# What you have to do
The entries should be given again in full. Alter nothing.

# Entries provided
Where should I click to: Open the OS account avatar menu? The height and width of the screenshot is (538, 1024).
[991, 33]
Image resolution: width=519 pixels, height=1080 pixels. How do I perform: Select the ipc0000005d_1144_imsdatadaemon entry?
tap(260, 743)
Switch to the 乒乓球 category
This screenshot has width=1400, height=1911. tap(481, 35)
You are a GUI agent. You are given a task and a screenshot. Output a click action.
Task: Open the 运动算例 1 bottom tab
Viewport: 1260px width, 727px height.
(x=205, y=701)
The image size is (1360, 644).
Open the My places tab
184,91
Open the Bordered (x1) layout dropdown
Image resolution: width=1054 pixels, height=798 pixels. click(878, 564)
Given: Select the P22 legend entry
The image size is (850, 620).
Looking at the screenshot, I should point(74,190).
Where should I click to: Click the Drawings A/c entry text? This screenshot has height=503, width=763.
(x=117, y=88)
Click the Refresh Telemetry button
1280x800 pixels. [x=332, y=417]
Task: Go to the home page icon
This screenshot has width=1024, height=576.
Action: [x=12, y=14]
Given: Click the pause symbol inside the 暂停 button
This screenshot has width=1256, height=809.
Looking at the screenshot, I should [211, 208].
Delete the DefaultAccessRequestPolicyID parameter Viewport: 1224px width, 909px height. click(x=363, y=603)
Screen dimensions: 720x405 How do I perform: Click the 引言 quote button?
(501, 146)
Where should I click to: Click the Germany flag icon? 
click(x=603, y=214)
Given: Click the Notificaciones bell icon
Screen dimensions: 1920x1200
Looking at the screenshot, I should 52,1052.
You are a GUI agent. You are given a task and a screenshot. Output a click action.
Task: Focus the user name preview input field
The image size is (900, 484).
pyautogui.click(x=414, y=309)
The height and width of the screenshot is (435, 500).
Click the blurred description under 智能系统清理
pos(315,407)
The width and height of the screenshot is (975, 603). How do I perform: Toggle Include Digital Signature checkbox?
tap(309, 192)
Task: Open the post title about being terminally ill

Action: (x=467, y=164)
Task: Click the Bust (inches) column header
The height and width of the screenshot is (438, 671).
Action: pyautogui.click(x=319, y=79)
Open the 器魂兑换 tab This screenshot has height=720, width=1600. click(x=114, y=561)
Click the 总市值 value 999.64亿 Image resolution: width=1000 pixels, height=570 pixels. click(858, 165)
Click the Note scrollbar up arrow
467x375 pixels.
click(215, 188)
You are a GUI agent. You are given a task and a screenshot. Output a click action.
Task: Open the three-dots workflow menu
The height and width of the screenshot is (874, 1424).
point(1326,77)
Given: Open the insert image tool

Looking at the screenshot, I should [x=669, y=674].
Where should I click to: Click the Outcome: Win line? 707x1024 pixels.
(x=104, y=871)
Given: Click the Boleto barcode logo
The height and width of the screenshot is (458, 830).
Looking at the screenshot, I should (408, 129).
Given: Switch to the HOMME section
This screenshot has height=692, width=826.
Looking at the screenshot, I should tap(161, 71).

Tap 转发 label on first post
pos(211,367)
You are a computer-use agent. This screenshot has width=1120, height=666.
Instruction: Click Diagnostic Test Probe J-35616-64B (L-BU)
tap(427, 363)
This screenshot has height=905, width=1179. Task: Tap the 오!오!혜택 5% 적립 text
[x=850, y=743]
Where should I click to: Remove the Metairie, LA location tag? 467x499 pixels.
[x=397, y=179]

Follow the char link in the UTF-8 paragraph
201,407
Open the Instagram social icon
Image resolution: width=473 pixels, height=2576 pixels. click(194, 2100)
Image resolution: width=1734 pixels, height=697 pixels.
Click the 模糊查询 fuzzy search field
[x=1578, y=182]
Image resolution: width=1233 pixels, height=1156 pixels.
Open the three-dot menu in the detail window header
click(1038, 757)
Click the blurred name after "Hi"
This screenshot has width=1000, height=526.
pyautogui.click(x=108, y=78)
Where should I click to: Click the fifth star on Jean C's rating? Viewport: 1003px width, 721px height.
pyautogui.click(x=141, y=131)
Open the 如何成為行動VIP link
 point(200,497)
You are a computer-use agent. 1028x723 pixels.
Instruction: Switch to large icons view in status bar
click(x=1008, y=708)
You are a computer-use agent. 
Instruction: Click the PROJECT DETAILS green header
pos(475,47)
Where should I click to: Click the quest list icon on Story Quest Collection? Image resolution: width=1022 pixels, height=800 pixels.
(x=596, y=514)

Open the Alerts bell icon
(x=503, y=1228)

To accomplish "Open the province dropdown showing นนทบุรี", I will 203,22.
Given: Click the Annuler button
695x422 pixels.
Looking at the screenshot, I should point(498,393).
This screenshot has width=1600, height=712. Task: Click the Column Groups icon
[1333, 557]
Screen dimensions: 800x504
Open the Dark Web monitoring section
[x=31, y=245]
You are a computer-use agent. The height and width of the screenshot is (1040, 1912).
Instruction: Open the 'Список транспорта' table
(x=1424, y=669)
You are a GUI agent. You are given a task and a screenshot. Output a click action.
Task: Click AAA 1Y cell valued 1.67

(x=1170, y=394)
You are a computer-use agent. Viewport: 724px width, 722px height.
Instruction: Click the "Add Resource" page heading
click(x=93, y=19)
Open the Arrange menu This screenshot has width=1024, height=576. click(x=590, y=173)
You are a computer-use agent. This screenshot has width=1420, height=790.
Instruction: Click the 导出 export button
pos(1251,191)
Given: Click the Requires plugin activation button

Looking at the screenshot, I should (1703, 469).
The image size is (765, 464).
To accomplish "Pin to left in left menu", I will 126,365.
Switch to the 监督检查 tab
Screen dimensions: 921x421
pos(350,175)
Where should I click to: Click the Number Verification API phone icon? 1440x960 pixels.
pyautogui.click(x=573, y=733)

# Completed exercise
Where should I click to: Open the OS account avatar menu? The height and width of the screenshot is (538, 1024).
[991, 33]
Image resolution: width=519 pixels, height=1080 pixels. How do I perform: Select the ipc0000005d_1144_imsdatadaemon entry?
tap(260, 743)
Switch to the 乒乓球 category
This screenshot has width=1400, height=1911. tap(481, 35)
You are a GUI agent. You are given a task and a screenshot. Output a click action.
Task: Open the 运动算例 1 bottom tab
Viewport: 1260px width, 727px height.
(x=205, y=701)
The image size is (1360, 644).
Open the My places tab
184,91
Open the Bordered (x1) layout dropdown
Image resolution: width=1054 pixels, height=798 pixels. click(878, 564)
Given: Select the P22 legend entry
The image size is (850, 620).
Looking at the screenshot, I should point(74,190).
Where should I click to: Click the Drawings A/c entry text? This screenshot has height=503, width=763.
(x=117, y=88)
Click the Refresh Telemetry button
1280x800 pixels. [x=332, y=417]
Task: Go to the home page icon
This screenshot has width=1024, height=576.
Action: [x=12, y=14]
Given: Click the pause symbol inside the 暂停 button
This screenshot has width=1256, height=809.
Looking at the screenshot, I should [211, 208].
Delete the DefaultAccessRequestPolicyID parameter Viewport: 1224px width, 909px height. click(x=363, y=603)
Screen dimensions: 720x405 How do I perform: Click the 引言 quote button?
(501, 146)
Where should I click to: Click the Germany flag icon? 
click(x=603, y=214)
Given: Click the Notificaciones bell icon
Screen dimensions: 1920x1200
Looking at the screenshot, I should 52,1052.
You are a GUI agent. You are given a task and a screenshot. Output a click action.
Task: Focus the user name preview input field
The image size is (900, 484).
pyautogui.click(x=414, y=309)
The height and width of the screenshot is (435, 500).
Click the blurred description under 智能系统清理
pos(315,407)
The width and height of the screenshot is (975, 603). How do I perform: Toggle Include Digital Signature checkbox?
tap(309, 192)
Task: Open the post title about being terminally ill

Action: (x=467, y=164)
Task: Click the Bust (inches) column header
The height and width of the screenshot is (438, 671).
Action: pyautogui.click(x=319, y=79)
Open the 器魂兑换 tab This screenshot has height=720, width=1600. click(x=114, y=561)
Click the 总市值 value 999.64亿 Image resolution: width=1000 pixels, height=570 pixels. click(858, 165)
Click the Note scrollbar up arrow
467x375 pixels.
click(215, 188)
You are a GUI agent. You are given a task and a screenshot. Output a click action.
Task: Open the three-dots workflow menu
The height and width of the screenshot is (874, 1424).
point(1326,77)
Given: Open the insert image tool

Looking at the screenshot, I should [x=669, y=674].
Where should I click to: Click the Outcome: Win line? 707x1024 pixels.
(x=104, y=871)
Given: Click the Boleto barcode logo
The height and width of the screenshot is (458, 830).
Looking at the screenshot, I should (408, 129).
Given: Switch to the HOMME section
This screenshot has height=692, width=826.
Looking at the screenshot, I should tap(161, 71).

Tap 转发 label on first post
pos(211,367)
You are a computer-use agent. This screenshot has width=1120, height=666.
Instruction: Click Diagnostic Test Probe J-35616-64B (L-BU)
tap(427, 363)
This screenshot has height=905, width=1179. Task: Tap the 오!오!혜택 5% 적립 text
[x=850, y=743]
Where should I click to: Remove the Metairie, LA location tag? 467x499 pixels.
[x=397, y=179]

Follow the char link in the UTF-8 paragraph
201,407
Open the Instagram social icon
Image resolution: width=473 pixels, height=2576 pixels. click(194, 2100)
Image resolution: width=1734 pixels, height=697 pixels.
Click the 模糊查询 fuzzy search field
[x=1578, y=182]
Image resolution: width=1233 pixels, height=1156 pixels.
Open the three-dot menu in the detail window header
click(1038, 757)
Click the blurred name after "Hi"
This screenshot has width=1000, height=526.
pyautogui.click(x=108, y=78)
Where should I click to: Click the fifth star on Jean C's rating? Viewport: 1003px width, 721px height.
pyautogui.click(x=141, y=131)
Open the 如何成為行動VIP link
 point(200,497)
You are a computer-use agent. 1028x723 pixels.
Instruction: Switch to large icons view in status bar
click(x=1008, y=708)
You are a computer-use agent. 
Instruction: Click the PROJECT DETAILS green header
pos(475,47)
Where should I click to: Click the quest list icon on Story Quest Collection? Image resolution: width=1022 pixels, height=800 pixels.
(x=596, y=514)

Open the Alerts bell icon
(x=503, y=1228)

To accomplish "Open the province dropdown showing นนทบุรี", I will 203,22.
Given: Click the Annuler button
695x422 pixels.
Looking at the screenshot, I should point(498,393).
This screenshot has width=1600, height=712. Task: Click the Column Groups icon
[1333, 557]
Screen dimensions: 800x504
Open the Dark Web monitoring section
[x=31, y=245]
You are a computer-use agent. The height and width of the screenshot is (1040, 1912).
Instruction: Open the 'Список транспорта' table
(x=1424, y=669)
You are a GUI agent. You are given a task and a screenshot. Output a click action.
Task: Click AAA 1Y cell valued 1.67

(x=1170, y=394)
You are a computer-use agent. Viewport: 724px width, 722px height.
Instruction: Click the "Add Resource" page heading
click(x=93, y=19)
Open the Arrange menu This screenshot has width=1024, height=576. click(x=590, y=173)
You are a computer-use agent. This screenshot has width=1420, height=790.
Instruction: Click the 导出 export button
pos(1251,191)
Given: Click the Requires plugin activation button

Looking at the screenshot, I should (1703, 469).
The image size is (765, 464).
To accomplish "Pin to left in left menu", I will 126,365.
Switch to the 监督检查 tab
Screen dimensions: 921x421
pos(350,175)
Where should I click to: Click the Number Verification API phone icon? 1440x960 pixels.
pyautogui.click(x=573, y=733)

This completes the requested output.